#### Document segment
* * * * * * *
I have read both Tales of Earthsea and The Other Wind, though only once thru each. Tehanu I have read twice, and am eager to get to it again. It's been a while, but I seem to remember a couple of short stories scattered in other collections, but maybe I'm confusing that with the stories in Tales of Earthsea.
I have been reading the original trilogy, and am almost to the end of The Tombs of Atuan -- Tenar has just escaped the from the earthquake-driven destruction of the undertomb. It is very interesting to encounter her as a young woman again, to think about the person Le Guin is describing, and translating that to the older farmwife I will encounter again in Tehanu. When I read Tehanu the last couple of times, it had been almost a decade since I'd read the trilogy. It will be most interesting to jump into the story of Tenar and Tehanu so soon after The Tombs of Atuan. If I weren't such a stickler for reading series in order, I might skip The Farthest Shore for now and jump right into the fourth book. But the third volume is a quick read, and I will make myself read it first, and of course I'll enjoy it very much, as well.
* * * * * * *
#### Dataset rows
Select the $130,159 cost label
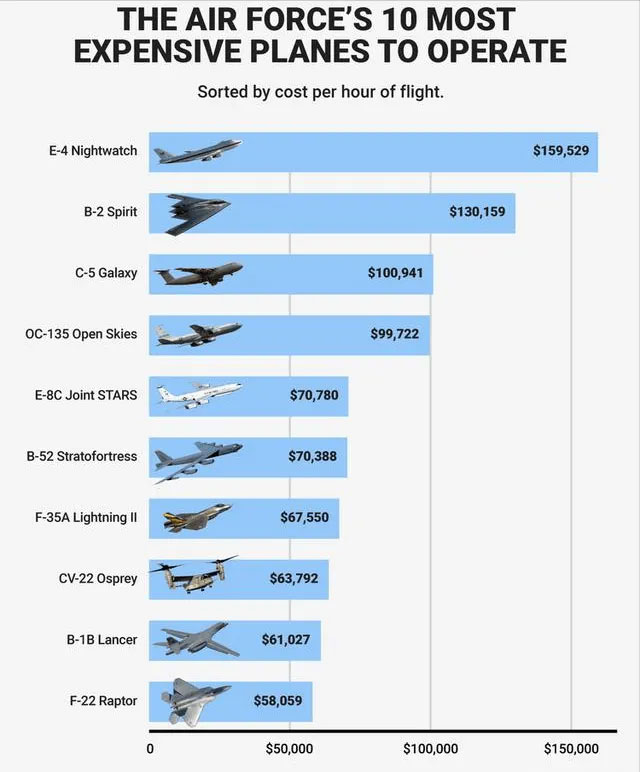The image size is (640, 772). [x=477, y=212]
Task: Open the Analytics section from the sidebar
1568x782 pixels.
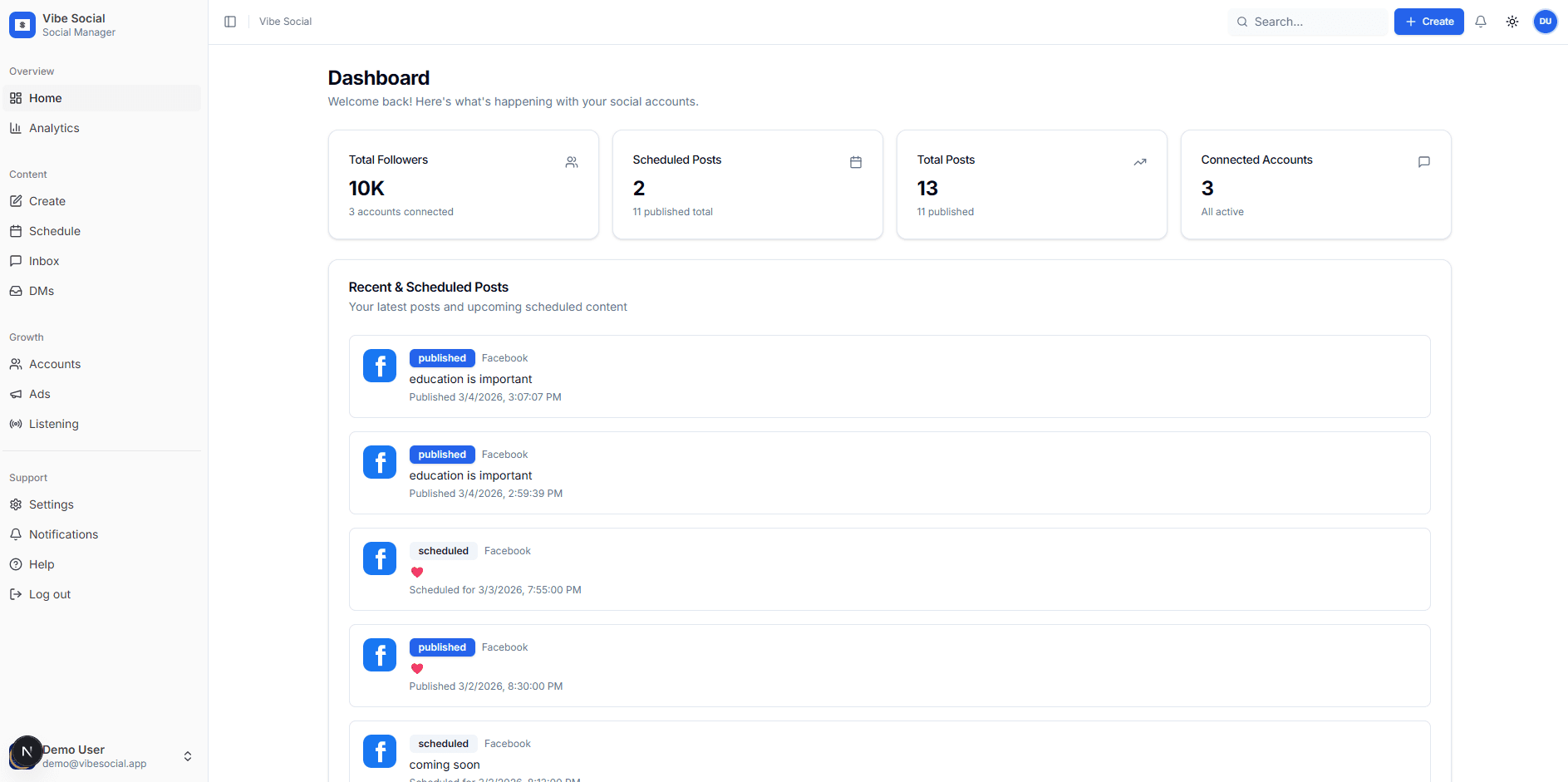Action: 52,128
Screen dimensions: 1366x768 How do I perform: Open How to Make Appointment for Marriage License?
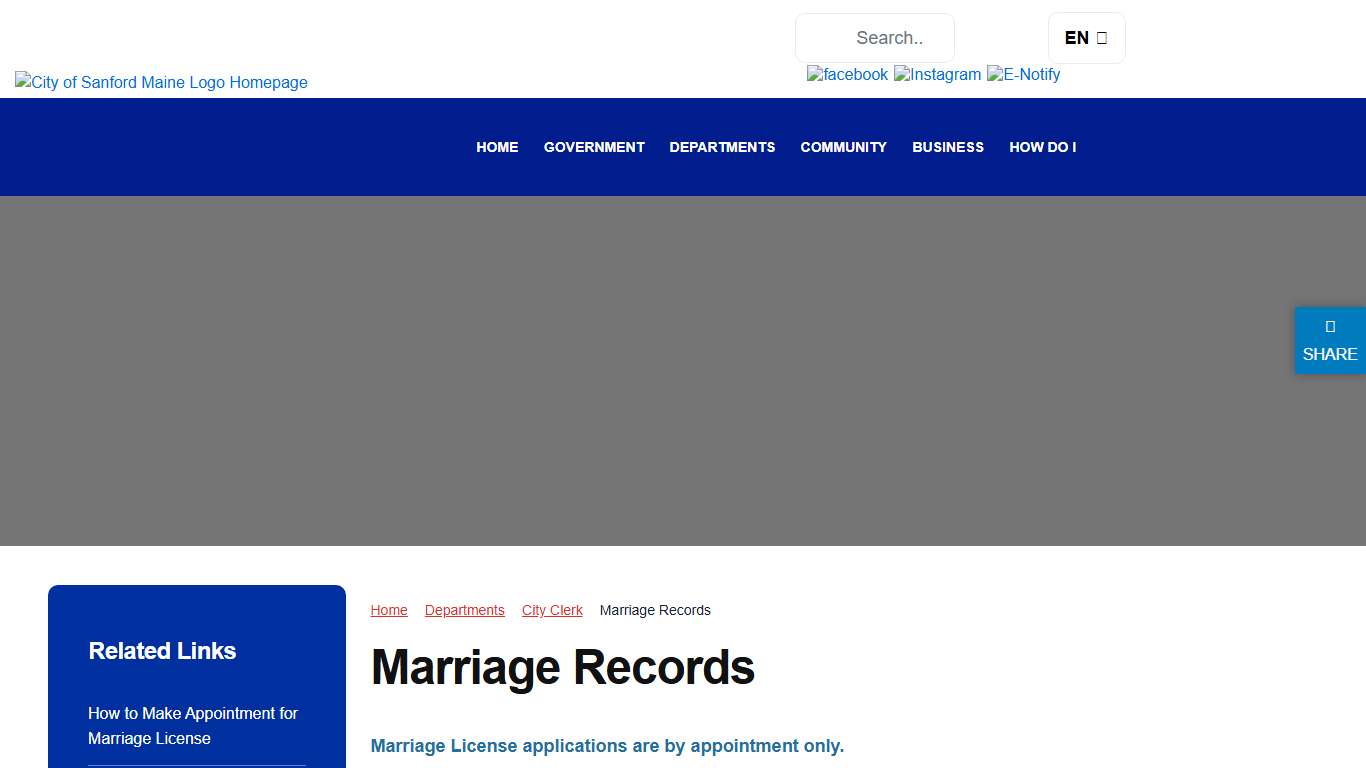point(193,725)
* * * * * * *
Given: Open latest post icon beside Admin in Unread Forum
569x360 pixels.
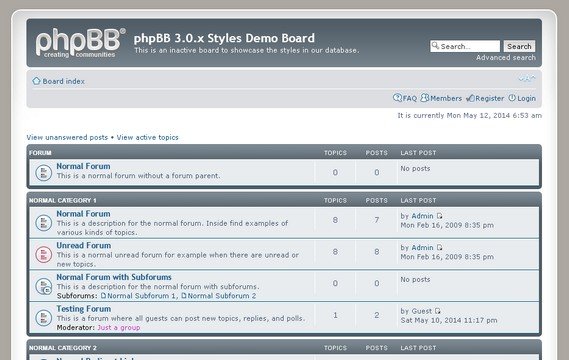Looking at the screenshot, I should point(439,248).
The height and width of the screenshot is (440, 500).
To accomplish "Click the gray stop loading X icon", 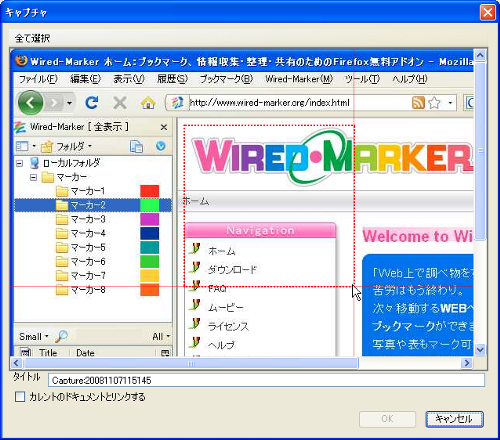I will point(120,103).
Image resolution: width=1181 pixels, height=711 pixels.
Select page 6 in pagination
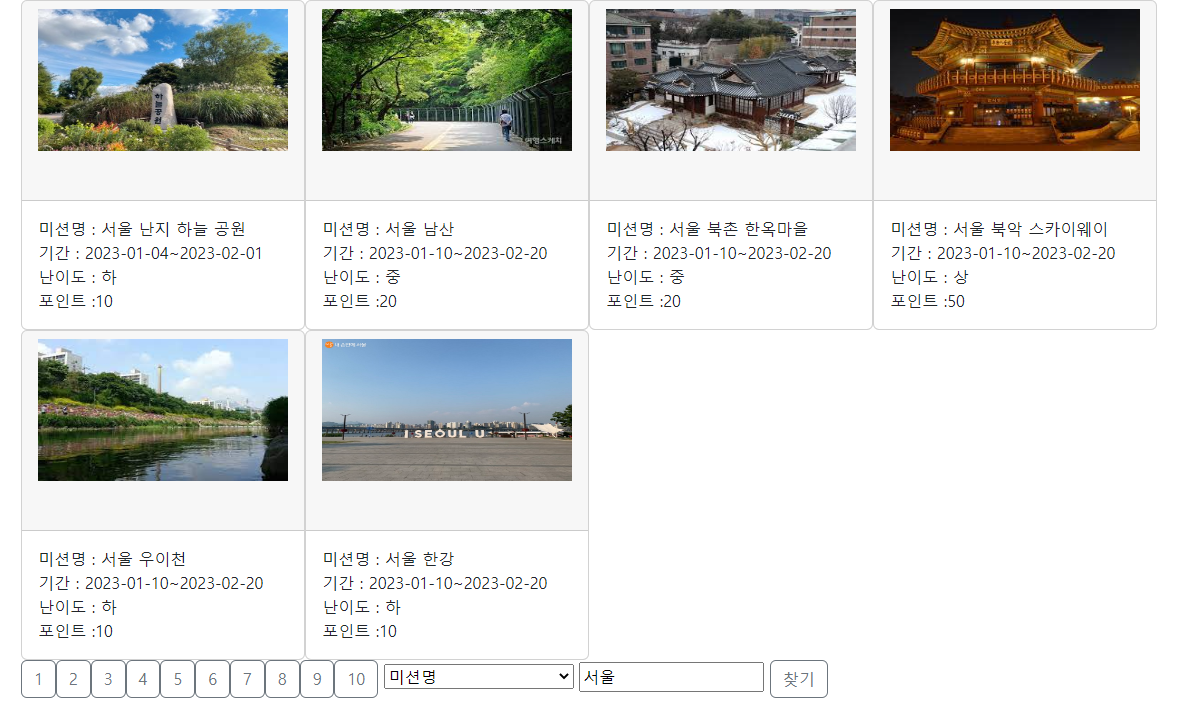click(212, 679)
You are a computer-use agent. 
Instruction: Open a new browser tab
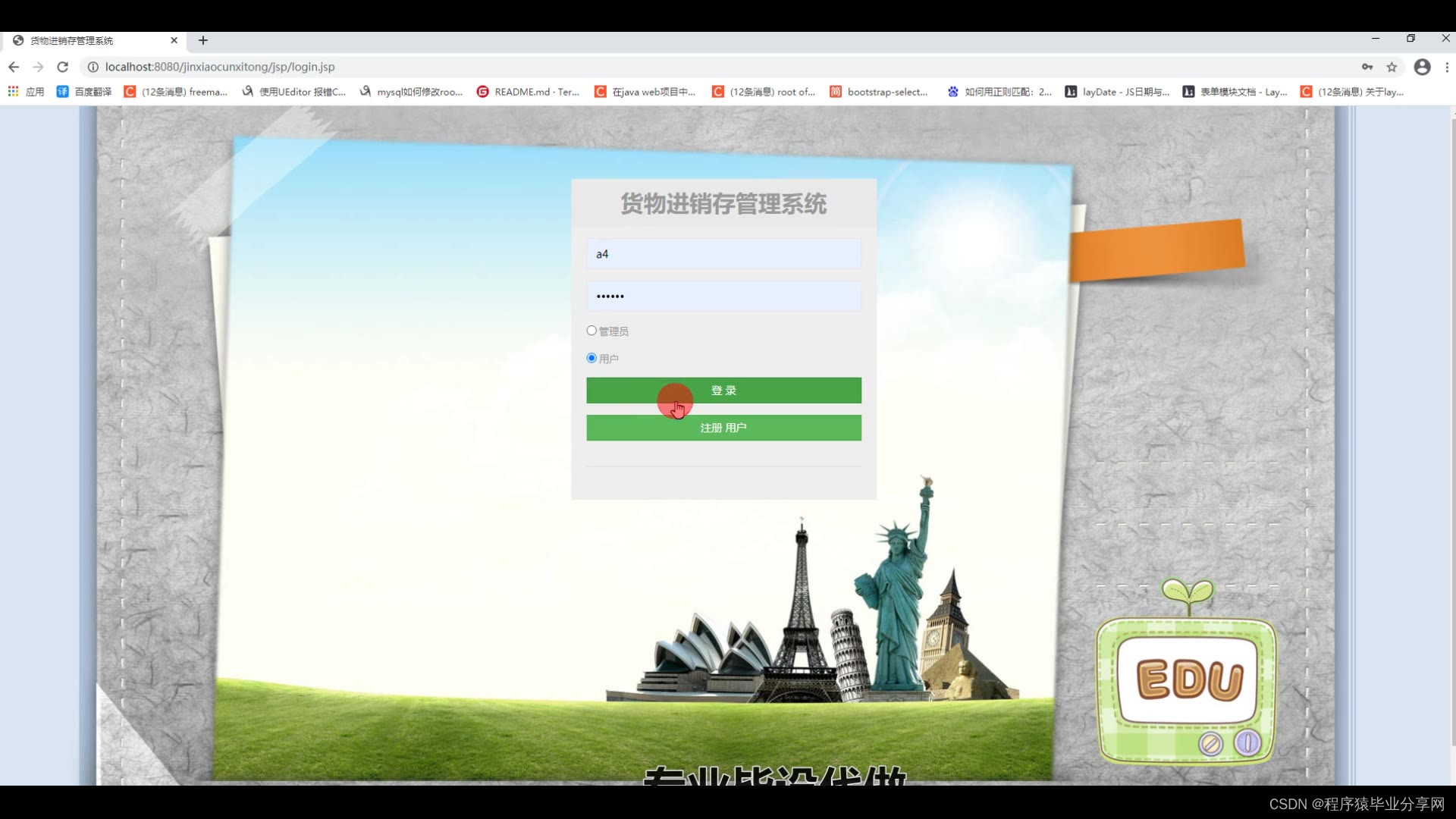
* * * * * * *
#### Written request
Resume the post about rereading the Earthsea books, picking up right after its final sentence. Leave the listing out of this entirely.

#### Solved exercise
One of my biggest memories in reading Tehanu was the sense that the book is written in a very different voice than the original trilogy -- a "story," as opposed to a "tale," you might say, marked primarily by the difference between a voice narrating in everyday english (if you can call Le Guin's graceful prose "everyday") and a voice telling a tale from long long ago in a more formal and stilted language. I was relieved, a couple of pages in, to be reading Le Guin in the style I've grown to love. Tehanu may well be my favorite Earthsea book not simply because of the wonderful story she weaves, but because her prose brought the characters of Tenar and Ged closer to me than the tale-telling of the original trilogy could do.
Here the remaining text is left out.